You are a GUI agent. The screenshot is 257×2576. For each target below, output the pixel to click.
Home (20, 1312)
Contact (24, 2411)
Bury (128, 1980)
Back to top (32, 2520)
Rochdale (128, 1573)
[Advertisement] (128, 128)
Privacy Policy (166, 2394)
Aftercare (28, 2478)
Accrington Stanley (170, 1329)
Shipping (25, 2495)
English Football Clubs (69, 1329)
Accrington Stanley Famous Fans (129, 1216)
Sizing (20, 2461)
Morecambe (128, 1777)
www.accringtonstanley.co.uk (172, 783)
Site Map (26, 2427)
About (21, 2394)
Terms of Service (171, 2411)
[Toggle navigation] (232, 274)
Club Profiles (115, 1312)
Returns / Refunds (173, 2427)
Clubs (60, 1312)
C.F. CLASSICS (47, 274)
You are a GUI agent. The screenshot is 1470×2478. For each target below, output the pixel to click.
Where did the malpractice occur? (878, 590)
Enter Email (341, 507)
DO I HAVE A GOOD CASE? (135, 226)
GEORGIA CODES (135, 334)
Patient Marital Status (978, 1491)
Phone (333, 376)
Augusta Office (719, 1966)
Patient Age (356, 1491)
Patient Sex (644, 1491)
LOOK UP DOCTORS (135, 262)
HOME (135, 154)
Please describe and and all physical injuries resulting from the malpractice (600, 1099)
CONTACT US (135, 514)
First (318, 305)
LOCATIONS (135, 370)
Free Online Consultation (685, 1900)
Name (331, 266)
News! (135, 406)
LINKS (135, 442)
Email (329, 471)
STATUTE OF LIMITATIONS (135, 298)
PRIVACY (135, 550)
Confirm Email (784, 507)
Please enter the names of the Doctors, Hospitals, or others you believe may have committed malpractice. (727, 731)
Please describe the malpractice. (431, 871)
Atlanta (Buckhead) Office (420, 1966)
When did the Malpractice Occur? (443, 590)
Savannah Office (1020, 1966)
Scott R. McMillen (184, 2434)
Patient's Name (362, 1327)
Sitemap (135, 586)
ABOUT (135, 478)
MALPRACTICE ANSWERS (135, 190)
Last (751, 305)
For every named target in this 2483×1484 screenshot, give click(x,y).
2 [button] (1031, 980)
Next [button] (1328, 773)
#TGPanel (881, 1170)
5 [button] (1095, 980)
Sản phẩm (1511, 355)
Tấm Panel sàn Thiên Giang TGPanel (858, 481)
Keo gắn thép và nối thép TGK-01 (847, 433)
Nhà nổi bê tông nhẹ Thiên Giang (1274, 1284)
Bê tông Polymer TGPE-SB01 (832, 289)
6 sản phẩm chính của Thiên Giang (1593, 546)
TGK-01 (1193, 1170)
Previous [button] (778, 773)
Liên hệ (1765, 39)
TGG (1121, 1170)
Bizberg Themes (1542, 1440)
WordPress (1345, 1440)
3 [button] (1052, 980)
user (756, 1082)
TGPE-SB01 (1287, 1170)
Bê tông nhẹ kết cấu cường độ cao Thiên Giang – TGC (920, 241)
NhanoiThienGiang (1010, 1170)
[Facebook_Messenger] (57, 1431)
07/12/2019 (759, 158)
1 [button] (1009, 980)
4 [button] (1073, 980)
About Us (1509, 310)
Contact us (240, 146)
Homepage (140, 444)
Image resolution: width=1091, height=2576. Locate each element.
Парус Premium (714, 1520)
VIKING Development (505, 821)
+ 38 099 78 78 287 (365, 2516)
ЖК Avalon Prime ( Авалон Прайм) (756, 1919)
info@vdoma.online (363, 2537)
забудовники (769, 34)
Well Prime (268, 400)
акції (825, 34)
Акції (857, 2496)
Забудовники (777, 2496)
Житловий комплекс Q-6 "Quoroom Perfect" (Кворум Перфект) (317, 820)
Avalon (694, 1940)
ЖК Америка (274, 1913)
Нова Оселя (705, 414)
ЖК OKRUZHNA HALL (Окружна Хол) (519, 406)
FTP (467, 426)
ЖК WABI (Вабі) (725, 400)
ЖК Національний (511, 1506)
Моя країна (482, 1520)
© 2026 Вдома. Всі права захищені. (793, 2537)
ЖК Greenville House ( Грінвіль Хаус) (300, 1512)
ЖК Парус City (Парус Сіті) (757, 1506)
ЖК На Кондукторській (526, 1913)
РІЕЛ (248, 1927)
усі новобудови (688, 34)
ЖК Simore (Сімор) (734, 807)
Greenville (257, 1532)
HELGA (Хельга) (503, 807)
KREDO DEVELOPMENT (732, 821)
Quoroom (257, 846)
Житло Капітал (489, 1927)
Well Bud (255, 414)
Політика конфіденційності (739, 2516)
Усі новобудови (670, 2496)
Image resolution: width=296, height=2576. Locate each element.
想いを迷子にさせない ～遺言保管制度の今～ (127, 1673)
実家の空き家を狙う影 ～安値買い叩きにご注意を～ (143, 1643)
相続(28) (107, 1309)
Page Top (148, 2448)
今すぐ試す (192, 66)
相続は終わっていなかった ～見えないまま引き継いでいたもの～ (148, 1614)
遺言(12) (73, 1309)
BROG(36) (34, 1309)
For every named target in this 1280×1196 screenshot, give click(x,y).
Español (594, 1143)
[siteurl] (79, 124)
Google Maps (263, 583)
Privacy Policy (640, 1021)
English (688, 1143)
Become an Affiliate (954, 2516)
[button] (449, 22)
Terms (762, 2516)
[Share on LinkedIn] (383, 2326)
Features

☆ ☆ ☆ ☆ ☆

Activity:
Of the entries above, transcribe exactly those lines that fall between the line containing "Patient's Name (362, 1327)" and the line containing "ЖК WABI (Вабі) (725, 400)", together with those two lines.

Completed exercise:
Patient's Name (362, 1327)
Sitemap (135, 586)
ABOUT (135, 478)
MALPRACTICE ANSWERS (135, 190)
Last (751, 305)
For every named target in this 2483×1484 screenshot, give click(x,y).
2 [button] (1031, 980)
Next [button] (1328, 773)
#TGPanel (881, 1170)
5 [button] (1095, 980)
Sản phẩm (1511, 355)
Tấm Panel sàn Thiên Giang TGPanel (858, 481)
Keo gắn thép và nối thép TGK-01 (847, 433)
Nhà nổi bê tông nhẹ Thiên Giang (1274, 1284)
Bê tông Polymer TGPE-SB01 (832, 289)
6 sản phẩm chính của Thiên Giang (1593, 546)
TGK-01 (1193, 1170)
Previous [button] (778, 773)
Liên hệ (1765, 39)
TGG (1121, 1170)
Bizberg Themes (1542, 1440)
WordPress (1345, 1440)
3 [button] (1052, 980)
user (756, 1082)
TGPE-SB01 (1287, 1170)
Bê tông nhẹ kết cấu cường độ cao Thiên Giang – TGC (920, 241)
NhanoiThienGiang (1010, 1170)
[Facebook_Messenger] (57, 1431)
07/12/2019 (759, 158)
1 [button] (1009, 980)
4 [button] (1073, 980)
About Us (1509, 310)
Contact us (240, 146)
Homepage (140, 444)
Image resolution: width=1091, height=2576. Locate each element.
Парус Premium (714, 1520)
VIKING Development (505, 821)
+ 38 099 78 78 287 (365, 2516)
ЖК Avalon Prime ( Авалон Прайм) (756, 1919)
info@vdoma.online (363, 2537)
забудовники (769, 34)
Well Prime (268, 400)
акції (825, 34)
Акції (857, 2496)
Забудовники (777, 2496)
Житловий комплекс Q-6 "Quoroom Perfect" (Кворум Перфект) (317, 820)
Avalon (694, 1940)
ЖК Америка (274, 1913)
Нова Оселя (705, 414)
ЖК OKRUZHNA HALL (Окружна Хол) (519, 406)
FTP (467, 426)
ЖК WABI (Вабі) (725, 400)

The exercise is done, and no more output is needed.